In addition, two or more compounds represented by the formula (A) may be used as a mixture. For example, NCM532 or NCM523 and NCM433 range from 9: 1 to 1: 9 (typically 2 It is also preferable to use a mixture in 1). Furthermore, in the formula (A), a material having a high Ni content (x is 0.4 or less) and a material having a Ni content not exceeding 0.5 (x is 0.5 or more, for example, NCM433) are mixed. As a result, a battery having a high capacity and high thermal stability can be formed.

Other than the above, as the positive electrode active material, for example, LiMnO ₂ , Li _x Mn ₂ O ₄ (0 <x <2), Li ₂ MnO ₃ , Li _x Mn _1.5 Ni _0.5 O ₄ (0 <x < 2) Lithium manganate having a layered structure or spinel structure such as LiCoO ₂ or a part of these transition metals replaced with another metal; Li in these lithium transition metal oxides more than the stoichiometric composition And those having an olivine structure such as LiFePO ₄ . Furthermore, a material in which these metal oxides are partially substituted with Al, Fe, P, Ti, Si, Pb, Sn, In, Bi, Ag, Ba, Ca, Hg, Pd, Pt, Te, Zn, La, etc. Can also be used. Any of the positive electrode active materials described above can be used alone or in combination of two or more.

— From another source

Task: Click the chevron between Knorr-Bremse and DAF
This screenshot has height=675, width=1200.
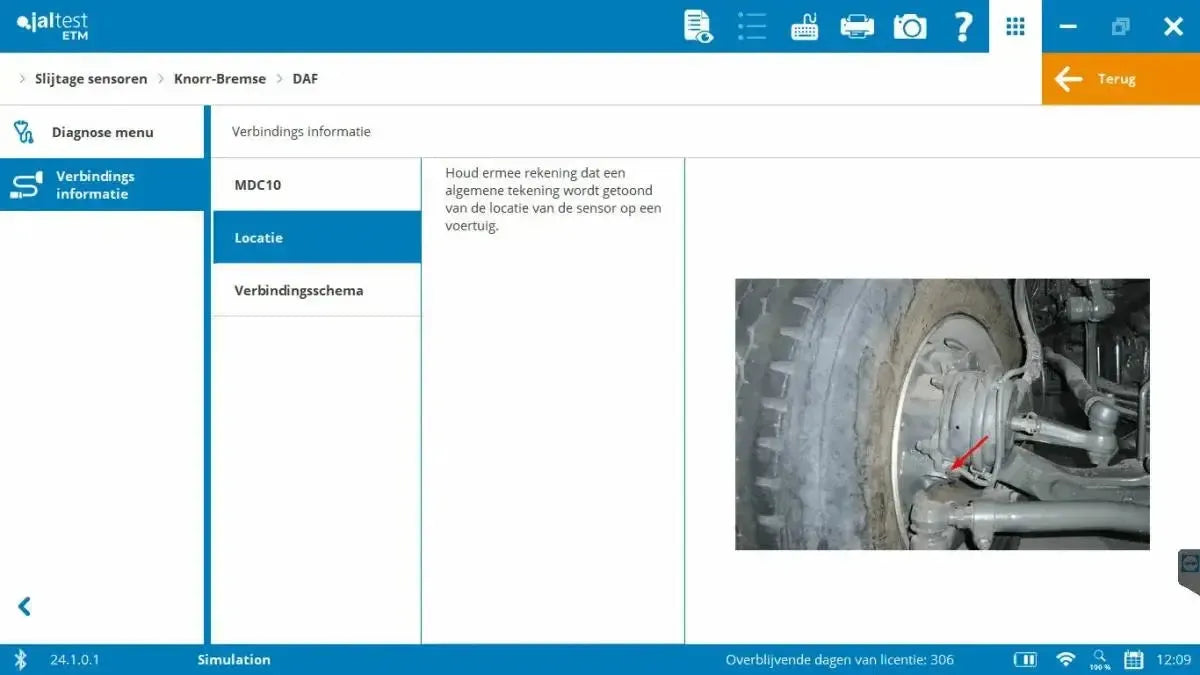Action: pyautogui.click(x=280, y=78)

As the positive electrode binder, polyvinylidene fluoride, vinylidene fluoride-hexafluoropropylene copolymer, vinylidene fluoride-tetrafluoroethylene copolymer, polytetrafluoroethylene, polypropylene, polyethylene, polyimide, polyamideimide, etc. are used. be able to. In addition to the above, styrene butadiene rubber (SBR) and the like can be mentioned. When an aqueous binder such as an SBR emulsion is used, a thickener such as carboxymethyl cellulose (CMC) can also be used. Among these, from the viewpoint of versatility and low cost, polyvinylidene fluoride or polytetrafluoroethylene is preferable, and polyvinylidene fluoride is more preferable. The above binder for positive electrode can also be used by mixing. The amount of the positive electrode binder used is preferably 2 to 10 parts by mass with respect to 100 parts by mass of the positive electrode active material from the viewpoints of “sufficient binding force” and “higher energy” which are in a trade-off relationship. .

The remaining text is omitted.